Requirement:
Return the full passage on bending the wire-shaped web in a curved depression or hole, word for word.

Passage:
----------------------------------------

In order to bend the wire-shaped web, the depression or the hole is not formed in a straight line but has at least one curved section between a first, entry-side end and a second, exit-side end of the web. It is not absolutely necessary that the depression or the hole has a width that substantially corresponds to the width of the wire-shaped web. Rather, the depression or the hole can have a significantly larger width than the wire-shaped web. In this case, the wire-shaped web can also be bent in the depression or in the hole. For example, this can be accomplished by the wire-shaped web being guided along a first side wall of the depression or the hole before the curved section of the depression or the hole and by being guided after the curved section along a second side wall of the depression or the hole, which is laterally offset with respect to the first side wall.

----------------------------------------

Supplied data:
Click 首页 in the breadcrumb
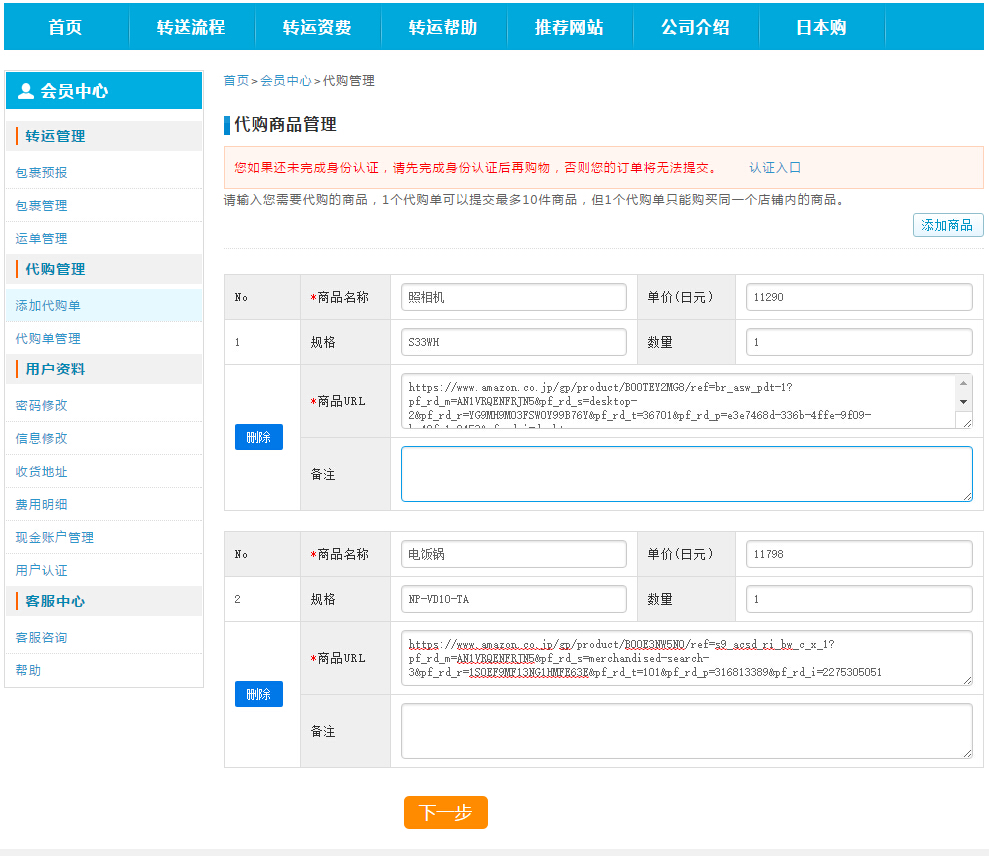coord(236,81)
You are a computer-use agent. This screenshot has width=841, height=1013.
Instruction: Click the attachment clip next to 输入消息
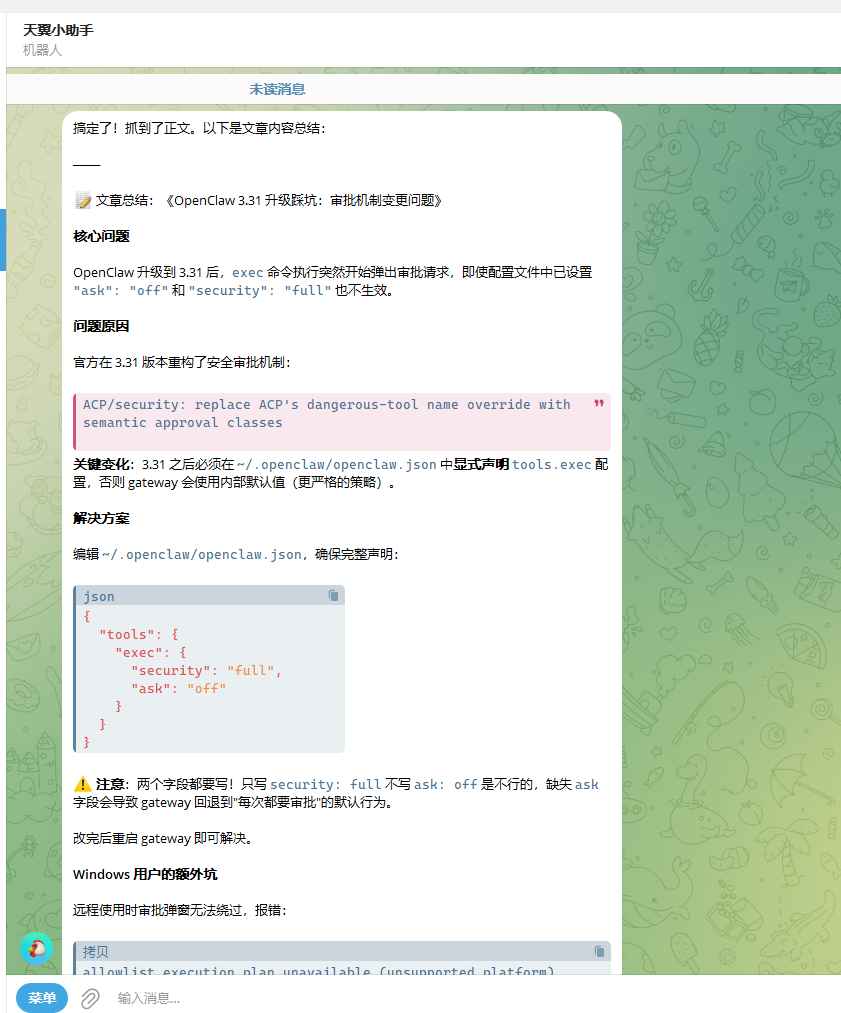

----------------------------------------

Task response:
In order to bend the wire-shaped web, the depression or the hole is not formed in a straight line but has at least one curved section between a first, entry-side end and a second, exit-side end of the web. It is not absolutely necessary that the depression or the hole has a width that substantially corresponds to the width of the wire-shaped web. Rather, the depression or the hole can have a significantly larger width than the wire-shaped web. In this case, the wire-shaped web can also be bent in the depression or in the hole. For example, this can be accomplished by the wire-shaped web being guided along a first side wall of the depression or the hole before the curved section of the depression or the hole and by being guided after the curved section along a second side wall of the depression or the hole, which is laterally offset with respect to the first side wall.